Arkansas Man Claims Problems with Two Zimmer Durom Cups
Arkansas resident Morris Reynolds, represented by his Zimmer hip lawyer, filed a new lawsuit against Zimmer, Inc. on September 4, 2012. The case is pending in the U.S. District Court, Eastern District of Arkansas.
Morris claims that after being implanted with the Zimmer Durom Cup, he suffered serious injuries. Though Zimmer suspended sales of the Durom cup in 2008, they never issued a recall, and injured patients have continued to seek a Zimmer hip case evaluation.
Zimmer hip implant recall?
According to the complaint drawn up by his Zimmer hip lawyer, Reynolds was implanted with the Durom cup in his left hip on January 26, 2007. He had another Zimmer Durom cup implanted in his right hip near the end of the year on December 7, 2007. He claims that in both surgeries, his surgeons and medical staff met or exceeded the applicable standard of care.
It was about seven months later that Zimmer temporarily suspended sales of the Durom Cup. On July 22, 2008, Zimmer announced the sales suspension to investigate reports of problems with the implants. A month later, the company announced that they had found “no evidence of a defect in the materials, manufacturer or design of the implant.” For this reason, they chose not to issue a Zimmer hip implant recall, but instead re-released the product on the market with updated surgical instructions.
Plaintiff and Zimmer hip lawyer claim implant problems
Around November 2010, Reynolds claims he began experiencing problems with the implants, including difficulty standing, a stiff gait, difficulty walking, and back pain. He adds that he continues to have hip problems and pain today, and states that he will need future medical care and treatment.

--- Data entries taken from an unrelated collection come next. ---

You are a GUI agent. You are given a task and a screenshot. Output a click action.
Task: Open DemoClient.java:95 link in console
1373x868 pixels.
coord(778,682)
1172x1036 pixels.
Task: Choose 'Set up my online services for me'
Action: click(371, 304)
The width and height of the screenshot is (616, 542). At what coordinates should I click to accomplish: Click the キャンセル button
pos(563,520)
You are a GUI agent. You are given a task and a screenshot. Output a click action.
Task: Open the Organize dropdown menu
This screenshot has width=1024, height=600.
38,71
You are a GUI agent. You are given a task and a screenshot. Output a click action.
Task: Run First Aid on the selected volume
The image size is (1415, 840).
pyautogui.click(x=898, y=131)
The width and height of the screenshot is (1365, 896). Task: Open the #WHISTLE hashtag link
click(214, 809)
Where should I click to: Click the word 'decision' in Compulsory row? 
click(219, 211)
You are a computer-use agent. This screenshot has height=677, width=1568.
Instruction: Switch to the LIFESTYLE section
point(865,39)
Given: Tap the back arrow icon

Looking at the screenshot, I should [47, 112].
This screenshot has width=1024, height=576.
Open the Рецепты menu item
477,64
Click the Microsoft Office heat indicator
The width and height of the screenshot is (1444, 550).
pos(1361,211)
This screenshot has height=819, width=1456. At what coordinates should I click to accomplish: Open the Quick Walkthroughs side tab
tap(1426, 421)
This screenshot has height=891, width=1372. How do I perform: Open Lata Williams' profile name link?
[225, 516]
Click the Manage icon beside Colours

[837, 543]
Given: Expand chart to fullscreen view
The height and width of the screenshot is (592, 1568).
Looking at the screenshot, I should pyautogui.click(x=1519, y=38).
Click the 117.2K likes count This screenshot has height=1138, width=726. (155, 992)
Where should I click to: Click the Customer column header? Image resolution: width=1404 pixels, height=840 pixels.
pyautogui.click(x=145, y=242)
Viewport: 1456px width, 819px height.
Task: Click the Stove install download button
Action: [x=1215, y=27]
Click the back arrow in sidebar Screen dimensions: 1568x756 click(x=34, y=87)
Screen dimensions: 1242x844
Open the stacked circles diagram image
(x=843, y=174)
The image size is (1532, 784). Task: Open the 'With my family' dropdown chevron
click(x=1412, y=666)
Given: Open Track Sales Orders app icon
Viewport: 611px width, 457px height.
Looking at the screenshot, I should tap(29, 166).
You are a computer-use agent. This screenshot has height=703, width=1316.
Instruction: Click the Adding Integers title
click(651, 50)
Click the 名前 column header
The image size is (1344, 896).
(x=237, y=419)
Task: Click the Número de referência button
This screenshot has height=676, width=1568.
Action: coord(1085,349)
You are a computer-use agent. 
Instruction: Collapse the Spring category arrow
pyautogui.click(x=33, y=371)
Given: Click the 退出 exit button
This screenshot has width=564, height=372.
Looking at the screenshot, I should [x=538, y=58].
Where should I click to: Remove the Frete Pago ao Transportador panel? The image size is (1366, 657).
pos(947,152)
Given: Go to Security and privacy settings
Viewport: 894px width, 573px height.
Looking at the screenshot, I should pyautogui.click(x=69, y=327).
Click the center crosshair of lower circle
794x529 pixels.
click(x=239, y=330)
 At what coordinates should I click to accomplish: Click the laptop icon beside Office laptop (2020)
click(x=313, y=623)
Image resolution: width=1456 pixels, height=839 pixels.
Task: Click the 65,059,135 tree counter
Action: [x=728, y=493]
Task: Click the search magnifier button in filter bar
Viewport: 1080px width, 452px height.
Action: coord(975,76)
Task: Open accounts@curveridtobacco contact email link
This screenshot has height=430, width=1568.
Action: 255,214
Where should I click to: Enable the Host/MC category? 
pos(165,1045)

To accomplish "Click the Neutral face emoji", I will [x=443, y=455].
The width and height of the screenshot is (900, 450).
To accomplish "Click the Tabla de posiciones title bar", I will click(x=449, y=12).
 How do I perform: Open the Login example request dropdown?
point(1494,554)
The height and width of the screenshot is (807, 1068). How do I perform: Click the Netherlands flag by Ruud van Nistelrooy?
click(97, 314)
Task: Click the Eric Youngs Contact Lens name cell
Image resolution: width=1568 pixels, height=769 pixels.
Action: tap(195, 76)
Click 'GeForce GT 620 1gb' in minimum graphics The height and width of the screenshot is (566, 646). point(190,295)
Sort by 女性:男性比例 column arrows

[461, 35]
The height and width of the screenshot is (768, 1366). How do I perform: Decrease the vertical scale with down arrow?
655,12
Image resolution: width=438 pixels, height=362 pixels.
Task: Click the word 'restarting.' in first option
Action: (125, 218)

Patients seeking a Zimmer hip case evaluation
Patients continue to seek a Zimmer hip case evaluation because of serious side effects. According to their allegations, symptoms like those suffered by Mr. Reynolds show up two-to-five years after implantation.
Critics believe that the implant has caused problems for patients because the cup is not cemented or screwed in place during implantation. Instead, it’s intended to bond to the patient’s bone. The outside of the cup is porous and is sprayed with a “plasma spray” that’s intended to facilitate the body’s acceptance of the cup, and to encourage the patients’ own bone to grow into the shell of the cup.
Unfortunately, in some cases, this bony ingrowth does not occur, resulting in a premature loosening of the implant, or a cup that actually pops free of the hip.
Patients undergoing a Zimmer hip case evaluation will typically be advised to secure their medical records, surgical reports, and the lot number of their particular implant to be used as evidence.
Through his Zimmer hip lawyer, Reynolds brings counts of design and manufacturing defect, failure to warn, negligence, and breach of warranties. His wife claims loss of consortium.